Contrairement à la prospective américaine, centrée sur la prévision technologique et la gestion des risques pour les décideurs, la prospective « à la française » se caractérise par une vision plus philosophique et humaniste. Elle met l’accent sur l’action collective et la participation des acteurs pour la construction d’un futur souhaitable.

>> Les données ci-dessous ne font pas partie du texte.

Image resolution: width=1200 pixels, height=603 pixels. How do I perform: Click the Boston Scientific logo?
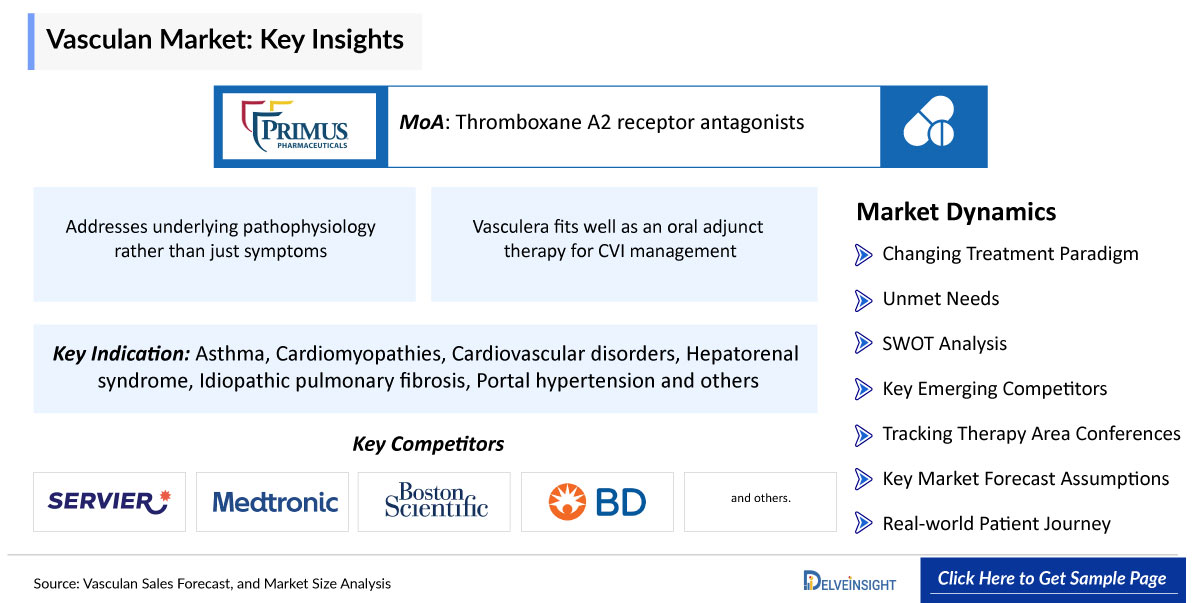[434, 501]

Les 5 fondamentaux de la prospective à la française
Gaston Berger identifie 5 piliers à cette attitude prospective. Les analyses de ces 5 piliers nous viennent de Vincent CALAY, Frédéric CLAISSE, Jean-Luc GUYOT, et de Rafaël RITONDO2 :
- Voir Loin : “Les changements de notre monde sont de plus en plus nombreux et rapides et les causes engendrent leurs effets à une vitesse de plus en plus élevée. Il n’est donc plus possible de considérer simplement les conséquences immédiates des actions en cours. Dès lors, la prospective nous invite à considérer l’avenir et à le considérer au loin. Elle est l’étude de l’avenir lointain”
- Voir Large : “Pour anticiper une situation éloignée dans l’avenir, il faut privilégier l’interdisciplinarité et la transversalité. Elle s’appuie sur l’intelligence collective, sur la confrontation de savoirs et d’expériences et sur l’imagination pour dégager une vision commune”
- Voir Profond : “Les mutations impliquent une analyse en profondeur des processus à l’œuvre, des tendances, des ruptures… C’est pourquoi la prospective ne peut procéder que par un long travail d’analyse en profondeur”
- Prendre des Risques : “La prospective remet en cause les idées reçues. Pour voir loin, large et profond, il faut faire montre de liberté de penser et éviter l’autocensure, le prescrit officiel et le conformisme.”
- Penser à l’Homme : “Fruit de la liberté humaine et non de la fatalité, l’avenir est ouvert et malléable. Il ne s’agit pas de nier l’existence de déterminismes mais bien de comprendre ces derniers en vue d’accroître la liberté de choix.”
Les premiers groupEs de travail français
Dès les années 1960, la France voit émerger divers cercles de réflexion et de recherche en prospective. Parmi eux, on compte notamment le groupe formé autour de Bertrand de Jouvenel, fondateur de la revue Futuribles en 1960.
Cette revue devient rapidement un espace de publication et de discussion majeur pour toutes les questions de prospective. Elle offre un cadre où philosophes, économistes, sociologues et ingénieurs internationaux peuvent confronter leurs idées et leurs visions du futur.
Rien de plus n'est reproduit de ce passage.